Если сороки с громкими воплями носились во все стороны, то дрозды расхаживали по земле, выпархивали из кустов и посвистывали нам, синицы с любопытством нас оглядывали, не переставая чистить свои клювики, удод распустил гармошкой гребень, желая похвастаться перед нами своей красой, и полетел дальше, сойки тоже подлетали и спешили дальше, чтобы сообщить о нас другим сойкам. Вороны молча пролетали над макушками деревьев и так же молча исчезали в лесу — они скрывали от нас свои гнезда. В воздухе громко звенели песни жаворонков, я переставал дудеть в свою дудочку и смотрел в небо, не покажется ли хоть один жаворонок, но в воздухе носились только паутинки или же кружился, не шевеля крыльями, аист. «Птахи, — говорил отец, — сейчас их пора, в каждом кустике птичка щебечет! Зимой нету их…» Дятлы барабанили по сухим веткам, сквозь этот барабанный бой издали долетало звяканье колокольцев — невидимые овцы или козы вышли пастись, — прорывались и звуки окарины. У меня и теперь еще звучит в ушах окарина, я очень любил слушать эту бесхитростную свистульку, но играть на ней так и не выучился, хотя мне два раза покупали окарину — одна была красная, пузатая, басовитая, другая — голубенькая, тоненькая, как веретено, и немного писклявая. Вспоминаю, как шли мы с отцом через лес, укутанный зеленоватыми сумерками, в самое вербное воскресенье, в тот самый день, когда души усопших отпущены на волю, и поэтому казалось мне, что лес весь полон тенями умерших зверей и птиц.

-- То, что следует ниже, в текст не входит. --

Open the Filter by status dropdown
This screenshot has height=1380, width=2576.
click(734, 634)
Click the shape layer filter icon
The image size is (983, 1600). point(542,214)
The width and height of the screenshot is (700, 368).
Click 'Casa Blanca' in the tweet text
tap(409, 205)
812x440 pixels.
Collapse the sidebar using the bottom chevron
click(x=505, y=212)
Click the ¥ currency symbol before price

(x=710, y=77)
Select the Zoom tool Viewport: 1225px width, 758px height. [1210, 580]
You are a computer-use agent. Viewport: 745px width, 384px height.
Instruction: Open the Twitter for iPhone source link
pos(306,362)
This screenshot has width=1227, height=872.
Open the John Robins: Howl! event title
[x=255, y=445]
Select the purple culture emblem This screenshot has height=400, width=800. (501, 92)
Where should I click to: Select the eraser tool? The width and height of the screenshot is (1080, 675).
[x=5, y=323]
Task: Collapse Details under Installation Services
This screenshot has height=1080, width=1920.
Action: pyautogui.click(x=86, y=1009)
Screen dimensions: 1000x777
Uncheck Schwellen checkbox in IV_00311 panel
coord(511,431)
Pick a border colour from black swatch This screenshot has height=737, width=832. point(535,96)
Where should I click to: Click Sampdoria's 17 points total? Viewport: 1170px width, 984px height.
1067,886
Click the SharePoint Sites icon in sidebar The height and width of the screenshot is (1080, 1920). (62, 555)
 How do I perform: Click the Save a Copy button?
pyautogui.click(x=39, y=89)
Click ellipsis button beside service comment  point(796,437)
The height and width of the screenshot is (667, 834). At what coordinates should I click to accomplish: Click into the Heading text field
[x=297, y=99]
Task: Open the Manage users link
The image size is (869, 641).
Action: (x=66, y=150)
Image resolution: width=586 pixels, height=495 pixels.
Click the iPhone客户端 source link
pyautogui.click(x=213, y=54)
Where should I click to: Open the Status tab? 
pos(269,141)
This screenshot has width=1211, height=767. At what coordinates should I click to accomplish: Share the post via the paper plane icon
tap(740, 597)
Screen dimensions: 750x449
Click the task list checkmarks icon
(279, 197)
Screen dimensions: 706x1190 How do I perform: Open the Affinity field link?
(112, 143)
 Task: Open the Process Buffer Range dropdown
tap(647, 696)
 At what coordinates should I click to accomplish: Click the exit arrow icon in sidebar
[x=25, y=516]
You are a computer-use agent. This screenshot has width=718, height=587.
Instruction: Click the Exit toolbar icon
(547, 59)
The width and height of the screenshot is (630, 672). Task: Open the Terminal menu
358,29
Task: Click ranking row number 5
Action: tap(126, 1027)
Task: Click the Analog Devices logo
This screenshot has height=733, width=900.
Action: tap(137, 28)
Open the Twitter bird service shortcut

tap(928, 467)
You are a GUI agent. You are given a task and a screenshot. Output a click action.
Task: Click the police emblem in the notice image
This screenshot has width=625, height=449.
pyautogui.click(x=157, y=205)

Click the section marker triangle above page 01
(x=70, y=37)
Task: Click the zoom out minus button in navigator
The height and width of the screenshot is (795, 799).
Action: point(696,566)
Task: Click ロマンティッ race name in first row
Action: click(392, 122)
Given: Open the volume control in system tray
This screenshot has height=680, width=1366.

Не буду рассказывать о каждой птичке в отдельности, да если бы и стал рассказывать, что толку, большинство из них неизвестно моему будущему читателю. Теперь скажут «птицы» — и всем этого достаточно. Птицы поют в лесу, в саду раздаются птичьи песни, весенние птицы носятся в воздухе — так в наше время и пишут и говорят, да и в песнях, которые я слышу по радио и по телевидению, то же самое. Птицы прилетели, птицы улетели, мечутся заблудившиеся птицы и так далее. Точно так же, как я посмотрю, нынешний человек и рисует птицу, головку ее, крылышки, хвостик, так что она похожа скорее на бумажного голубя, чем на живую лесную птицу. Нынешний, или, как его называют некоторые, современный, человек распознает машину любой марки, он даже, как уверяет мой сын Никола, атом научился метить и называет его меченым в отличие от прочих атомов, а вот одну птицу отличить от другой не хочет, ему это не интересно, она ему чужая; и к цветам относится он точно так же: пройдет по лугу и заметит, что луг расцвел, но какими цветами расцвел — не интересно ему. Думается мне, что мы и мимо людей теперь проходим так же, для нас это просто люди, людское скопище, особенно это заметно на атомной электростанции; когда я приезжаю туда к сыну, вижу, какая там уйма народу, снуют во всех направлениях, и как поснуешь с ними вместе туда-сюда, как бы пропадаешь в толпе, превращаешься во что-то вроде того бумажного голубя. Заметно это и в доме для престарелых — наведываясь туда, я вижу, какое все вокруг выцветшее, серое, однообразное, вижу перед собой однотипных стариков и старух, и возраст у них почти одинаковый, и взгляд, и смирение почти одинаковые, и почти одинаково все они состарились… А я, услыхав или увидев птичку, не могу не задержаться, не постоять. Прилетит на мой подоконник нахохлившийся воробушек — я наблюдаю за ним до тех пор, пока он не упорхнет, щегол примется очищать от личинок и гусениц яблоню перед нашей дверью — я должен остановиться, посмотреть, как прилежно он трудится, как ловко очищает деревце, дятел забарабанит по сухой ветке — я не могу не остановиться и не сказать себе: «Это он для меня сейчас барабанит!»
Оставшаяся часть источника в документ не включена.